* Using the information:
• A. How would you put the sentence "I will redesign the seminar based on this book." from the blog post about Dehaene's book into Spanish?
• B. Could you carry on the blog post about Dehaene's book from the point where it stops?

* Document segment:
-- Opening Marker --
Upon mid-reading of Dehaene’s 2020 book “How We Learn: The New Science of Education and the Brain”.


Roger F. Malina – ORCID


The first take home from this book, that I haven’t finished reading yet, is to: REDESIGN YOUR NAME. I called the wrong person yesterday, as I was reading Dehaene, when I called Patrick Mc in my phone address book. I reached Patrick McCray (my favorite historian of science and technology) when I was trying to reach Patrick McCully (my favorite police captain, the lead in the artscience of creative policing). Try searching them online. My cell phone is stupid its not affected by it’s context, my brain is.

I am sitting in my favorite brunch restaurant in Dallas.

Why is this relevant to this blog post? Because I now think differently about how my brain functions after reading this book. And in January I start (co) teaching a graduate seminar on Experimental Publishing and Curating. I will redesign the seminar based on this book. My previous syllabus is clearly erroneous and based on incorrect understanding of the brain.

About the Author:

Roger F. Malina is a space scientist and astronomer, with a specialty in extreme and ultraviolet astronomy, space instrumentation and optics. He served as director of the Observatoire Astronomique de Marseille Provence and was NASA Principal Investigator for the Extreme Ultraviolet Satellite project at the University of California, Berkeley.
-- Closing Marker --
* Dataset extract:
-- Opening Marker --
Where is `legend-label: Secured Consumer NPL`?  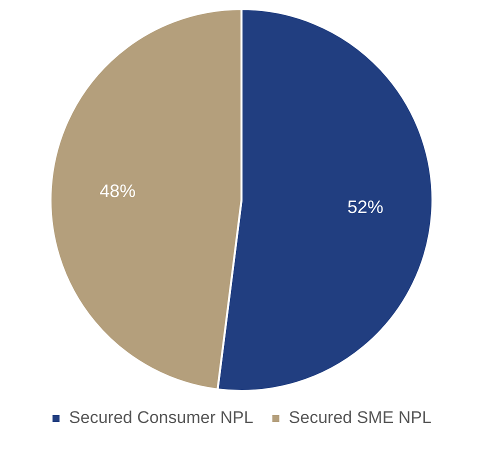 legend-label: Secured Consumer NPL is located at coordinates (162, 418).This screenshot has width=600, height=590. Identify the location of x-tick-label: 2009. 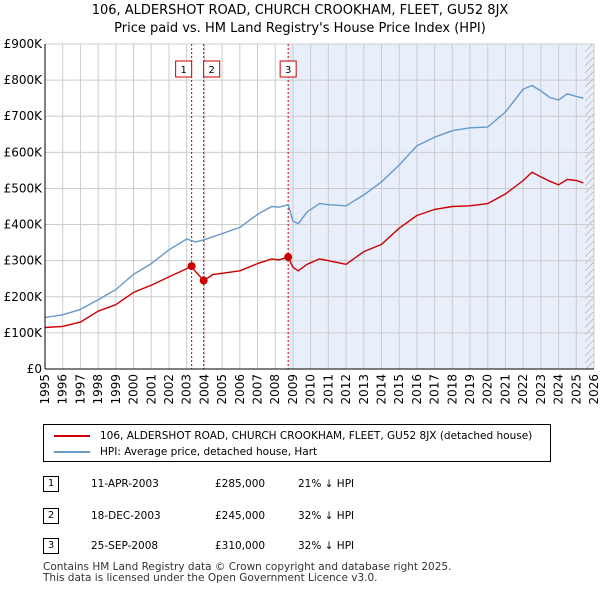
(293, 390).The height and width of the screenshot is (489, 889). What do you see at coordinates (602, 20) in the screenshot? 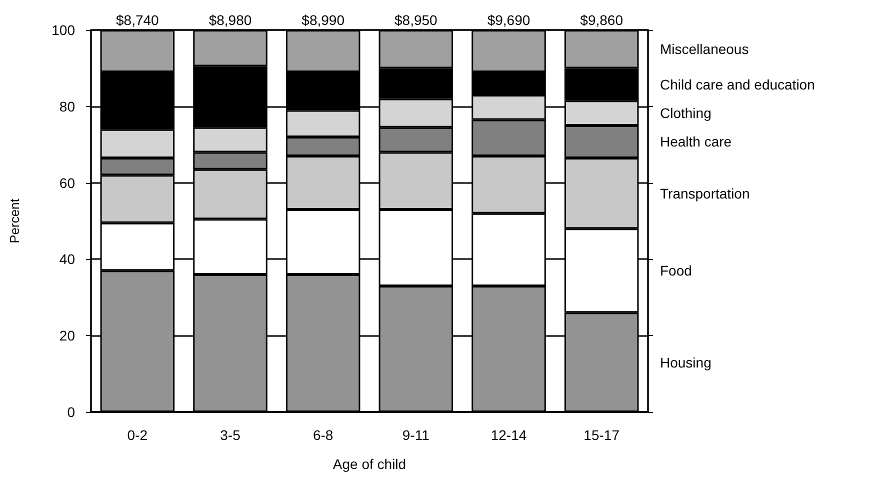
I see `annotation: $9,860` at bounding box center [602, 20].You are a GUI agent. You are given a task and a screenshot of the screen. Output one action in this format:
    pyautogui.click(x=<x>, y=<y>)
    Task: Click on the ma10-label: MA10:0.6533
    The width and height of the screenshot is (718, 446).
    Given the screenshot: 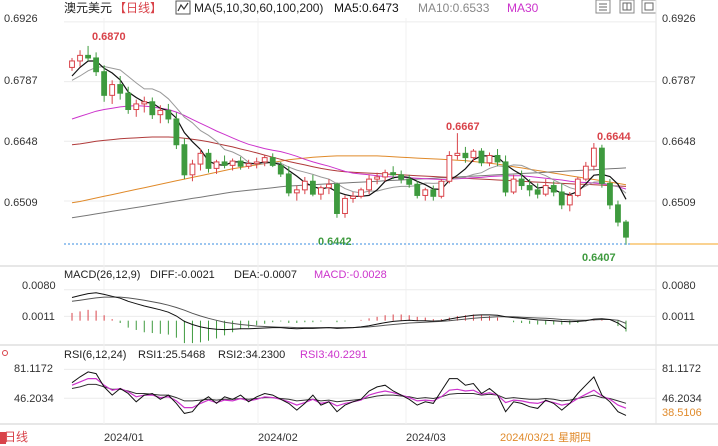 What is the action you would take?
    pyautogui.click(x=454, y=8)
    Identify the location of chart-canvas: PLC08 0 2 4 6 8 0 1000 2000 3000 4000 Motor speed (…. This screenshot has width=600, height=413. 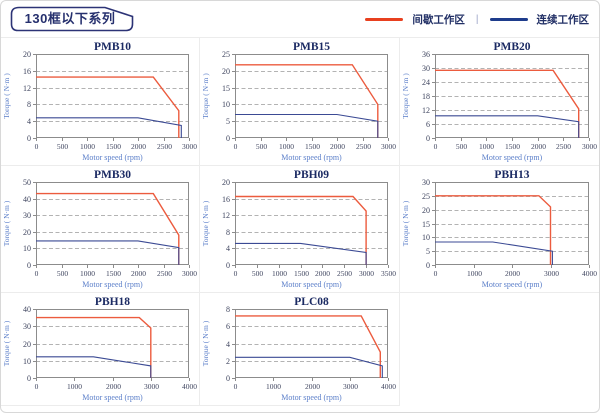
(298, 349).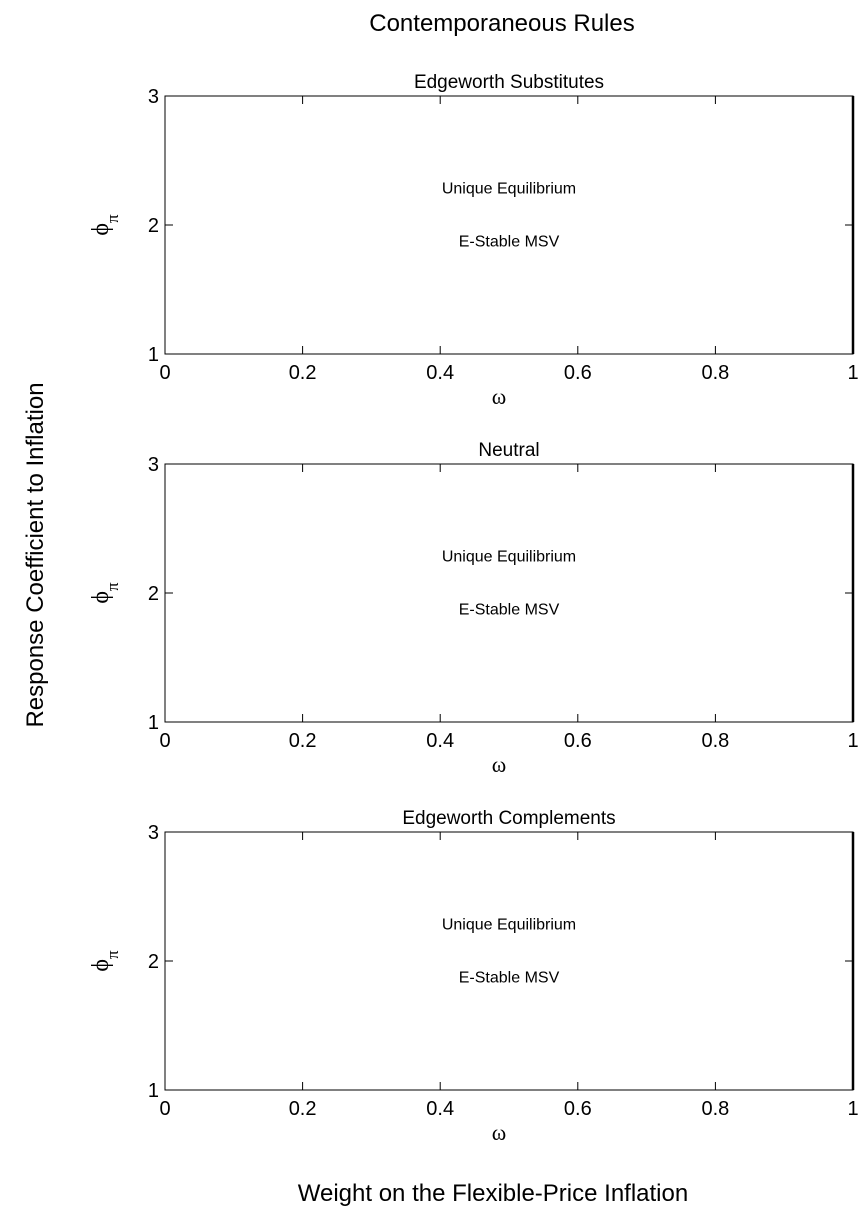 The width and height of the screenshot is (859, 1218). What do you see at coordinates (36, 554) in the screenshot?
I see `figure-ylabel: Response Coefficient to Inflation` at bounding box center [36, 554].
-- Closing Marker --
* Results in order:
• A. Rediseñaré el seminario basándome en este libro.

• B.
He is also a publisher and editor in the new emerging research fields that connect the sciences and engineering to the arts, design and humanities. Since 1982, he has served as Executive Editor of the Leonardo Publications at MIT Press. He founded, and serves on the board of two nonprofits, ISAST in San Francisco and OLATS in Paris, which advocate and document the work of artists involved in contemporary science and technology.

He is currently a Distinguished Professor of Art and Technology and Professor of Physics, at the University of Texas at Dallas and Directeur de Recherche for the CNRS in France. He serves as the Associate Director of ATEC, and founded the ArtSciLab in the ATEC program fall 2013.